Serum xanthine oxidoreductase: Hydrogen peroxide production rates in mammalian sera
In the African Cape buffalo, circulating serum xanthine oxidoreductase (XOR) produces trypanotoxic levels of hydrogen peroxide (H2O 2). Previous, preliminary studies suggest that mammalian serum XOR H 2O2 production rates (“specific activities”) are species- and breed-associated. The research objectives pursued here were: (1) to verify that mammalian serum XOR specific activities were truly species- and breed-associated, and if found to be so (2) to determine if the noted activity differences were a product of translational and/or post-translational mechanism(s). The ultimate intent of this work was to reveal strategies by which trypanosome tolerance might be achieved in susceptible mammals.
By a novel kinetic peroxidase assay, developed and used here, it was found that the serum XOR specific activities of Cape buffalo, Holstein and Hereford heifers, Sprague-Dawley rats, and humans were significantly different from one another (p < 0.025). A concurrent, comparative analysis of XOR nucleotide/amino acid sequences and tissue-specific transcription rates in Cape buffalo and representative bovine breeds yielded no points of variability that might explain observed activity differences. To determine if such differences were, instead, a product of distinct translational and/or post-translational regulatory mechanism(s), serum XOR was isolated, quantified, and characterized.

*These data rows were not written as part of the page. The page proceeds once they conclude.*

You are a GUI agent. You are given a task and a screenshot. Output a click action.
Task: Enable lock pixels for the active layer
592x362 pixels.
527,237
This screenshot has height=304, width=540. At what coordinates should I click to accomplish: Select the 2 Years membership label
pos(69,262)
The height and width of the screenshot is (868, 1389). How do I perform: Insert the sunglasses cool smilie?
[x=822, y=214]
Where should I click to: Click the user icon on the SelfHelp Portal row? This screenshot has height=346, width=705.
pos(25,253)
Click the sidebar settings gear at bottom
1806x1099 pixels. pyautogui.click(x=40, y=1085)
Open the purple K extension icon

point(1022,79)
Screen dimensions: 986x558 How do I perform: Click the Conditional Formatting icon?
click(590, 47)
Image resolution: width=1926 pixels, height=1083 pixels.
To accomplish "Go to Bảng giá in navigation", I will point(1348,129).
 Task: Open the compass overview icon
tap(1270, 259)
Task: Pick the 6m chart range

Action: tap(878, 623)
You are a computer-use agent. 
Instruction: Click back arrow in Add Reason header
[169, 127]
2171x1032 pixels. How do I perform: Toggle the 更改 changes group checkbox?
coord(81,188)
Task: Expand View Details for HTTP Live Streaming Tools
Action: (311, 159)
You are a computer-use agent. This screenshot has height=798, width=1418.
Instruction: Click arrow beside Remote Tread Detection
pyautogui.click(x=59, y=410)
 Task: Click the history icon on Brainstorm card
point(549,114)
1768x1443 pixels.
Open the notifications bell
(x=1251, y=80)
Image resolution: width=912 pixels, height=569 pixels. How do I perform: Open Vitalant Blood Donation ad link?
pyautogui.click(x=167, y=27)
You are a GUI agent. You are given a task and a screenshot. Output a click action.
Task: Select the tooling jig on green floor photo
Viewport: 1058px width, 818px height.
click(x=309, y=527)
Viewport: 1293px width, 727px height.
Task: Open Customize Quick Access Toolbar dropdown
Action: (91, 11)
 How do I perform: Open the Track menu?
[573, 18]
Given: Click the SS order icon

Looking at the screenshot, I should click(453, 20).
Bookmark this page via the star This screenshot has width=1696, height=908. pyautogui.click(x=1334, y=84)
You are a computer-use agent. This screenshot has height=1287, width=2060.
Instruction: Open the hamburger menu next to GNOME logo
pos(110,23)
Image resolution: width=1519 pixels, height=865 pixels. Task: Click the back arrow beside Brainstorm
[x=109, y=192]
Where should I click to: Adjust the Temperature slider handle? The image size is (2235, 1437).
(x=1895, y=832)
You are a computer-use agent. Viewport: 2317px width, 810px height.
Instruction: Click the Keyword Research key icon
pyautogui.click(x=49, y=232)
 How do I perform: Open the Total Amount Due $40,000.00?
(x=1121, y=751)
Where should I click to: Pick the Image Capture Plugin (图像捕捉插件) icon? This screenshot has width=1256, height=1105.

Two immunoaffinity (IA) chromatography protocols were developed to isolate serum XOR. Mouse monoclonal antibodies directed against cow milk xanthine oxidase (α-CMXO) exhibited a recognition for serum XOR that was limited to bovid species. Polyclonal rabbit α-CMXO antibodies were found to recognize serum XOR from a greater range of mammalian species. However, IA eluent resolution by SDS-PAGE (under reducing conditions) elucidated polypeptide profiles that were species-specific, suggesting the presence of co-eluting contaminants. MALDI-TOF analysis identified the putative contaminants as components of serum IgG and IgM. These immunoglobulins (Igs) were found to exist in complex with the isolated serum XOR or were recognized directly by the polyclonal α-CMXO antibodies of the IA column, in an idiotypic manner. The consequences and implications of such Ig contamination are discussed, specifically with regard to: (1) the future use of α-XOR antibodies in extracting serum XOR, and (2) the possible roles of XOR-Ig complexes in systemic inflammatory pathologies.